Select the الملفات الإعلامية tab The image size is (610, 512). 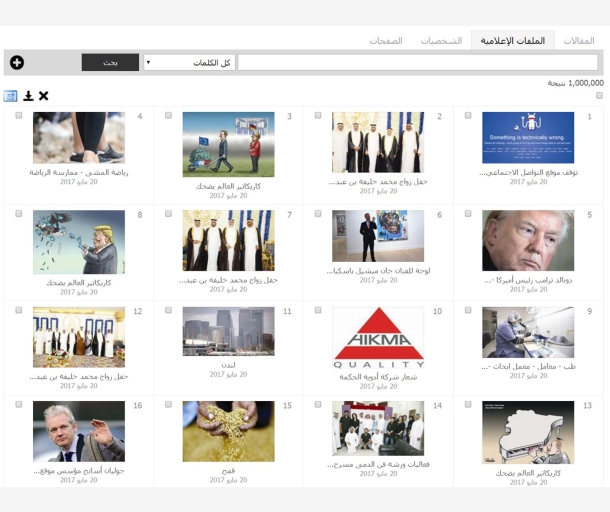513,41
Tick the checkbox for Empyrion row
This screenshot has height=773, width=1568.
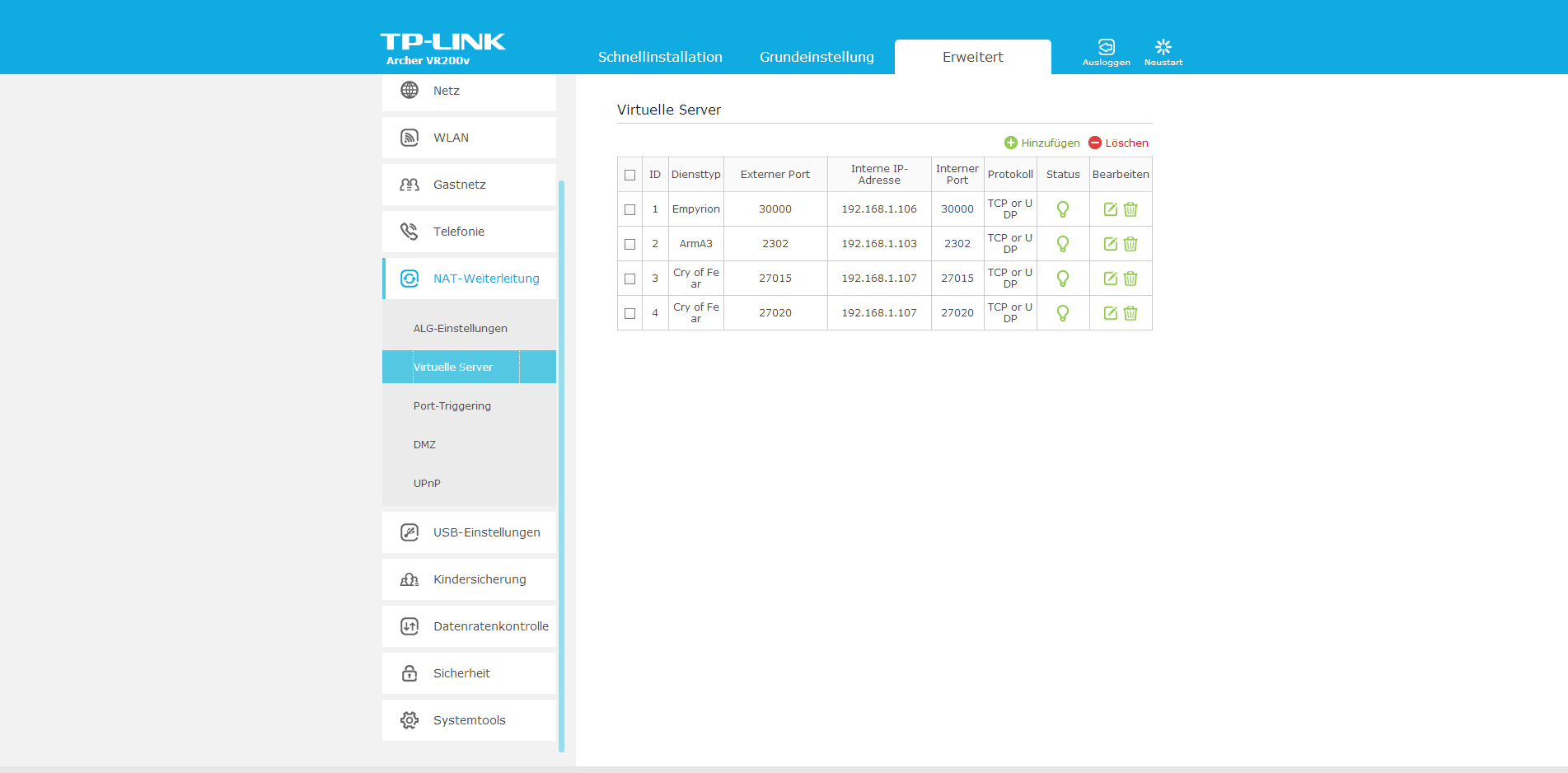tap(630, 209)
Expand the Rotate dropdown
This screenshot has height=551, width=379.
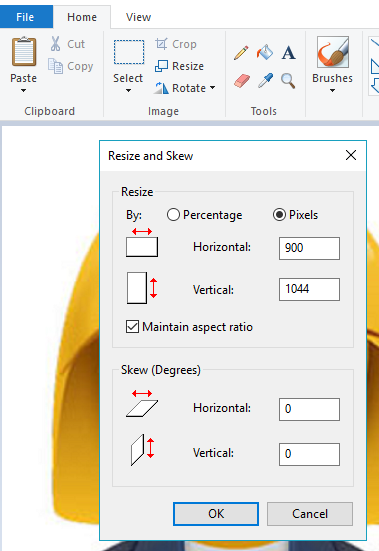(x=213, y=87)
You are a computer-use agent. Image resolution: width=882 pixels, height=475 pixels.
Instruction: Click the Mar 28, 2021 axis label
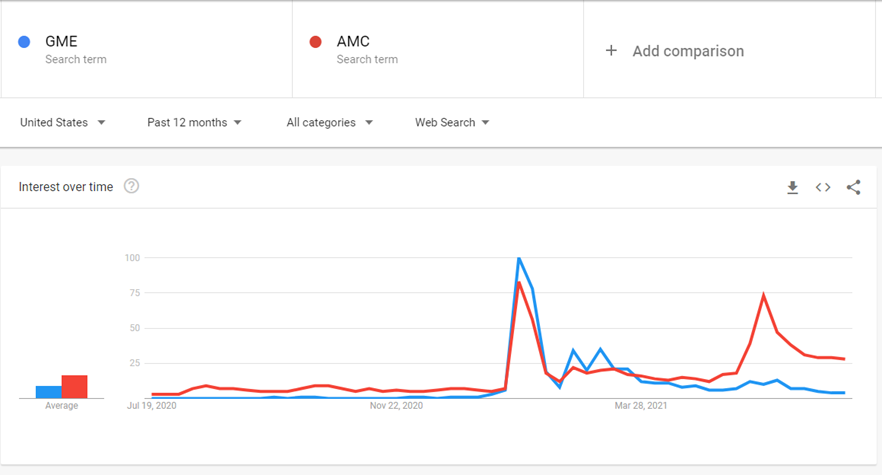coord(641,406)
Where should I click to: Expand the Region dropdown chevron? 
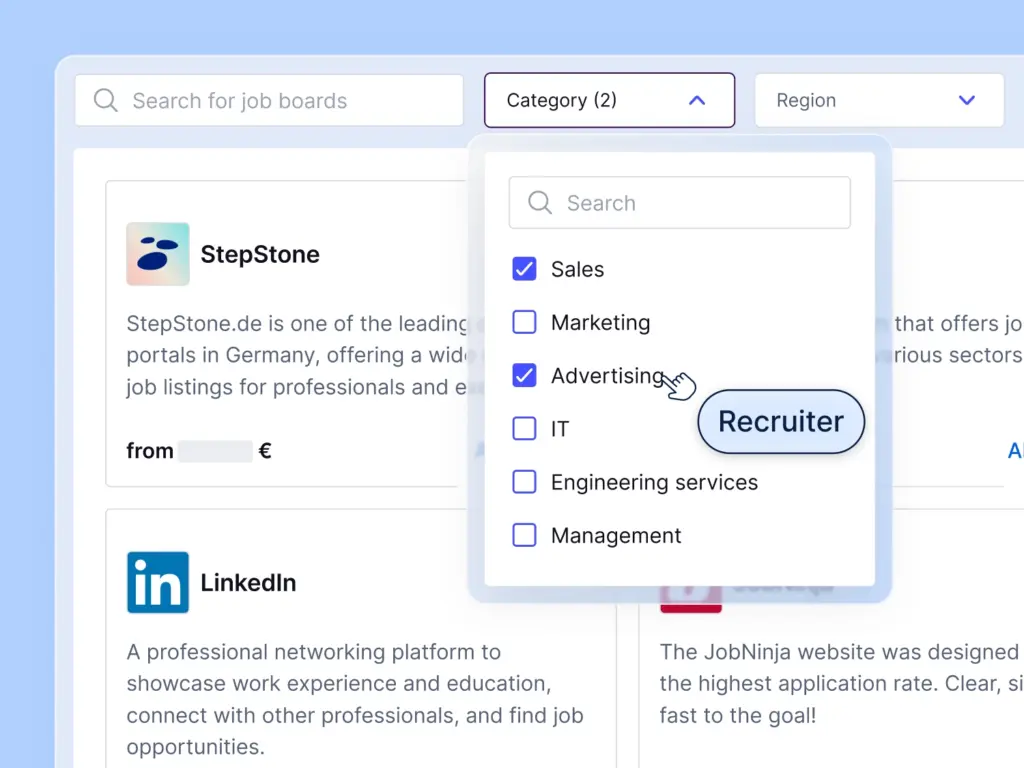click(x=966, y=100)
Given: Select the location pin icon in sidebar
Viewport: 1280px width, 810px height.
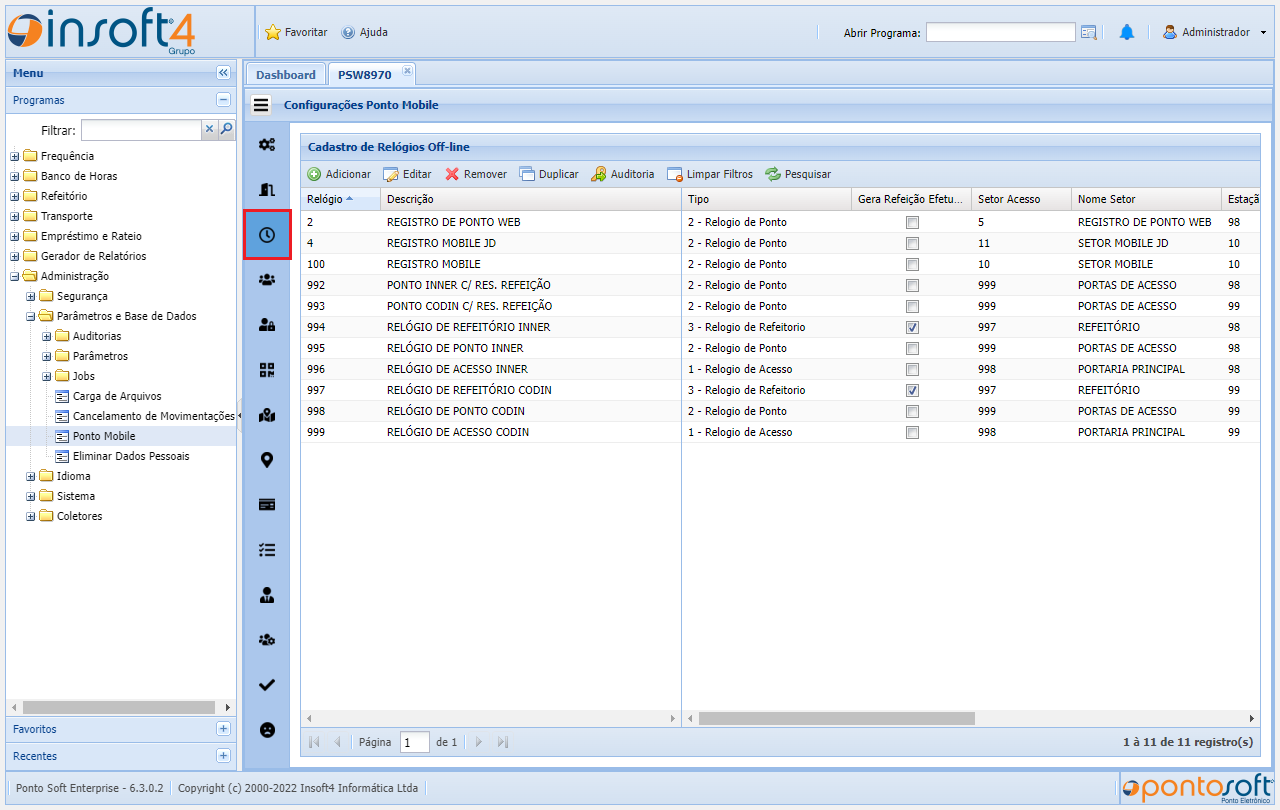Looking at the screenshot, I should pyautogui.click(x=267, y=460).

::::::

# WORK REQUIRED:
Write out exactly the lines from the line that contains "This screenshot has height=551, width=379." through the end of the material, including both ends. No pictures belong in the copy.

# RESULT:
This screenshot has height=551, width=379.
(x=213, y=87)
You are a computer-use agent. Image resolution: width=882 pixels, height=475 pixels.
Instruction: Click the Mar 28, 2021 axis label
coord(641,406)
Where should I click to: Expand the Region dropdown chevron? 
click(x=966, y=100)
Given: Select the location pin icon in sidebar
Viewport: 1280px width, 810px height.
Looking at the screenshot, I should pyautogui.click(x=267, y=460).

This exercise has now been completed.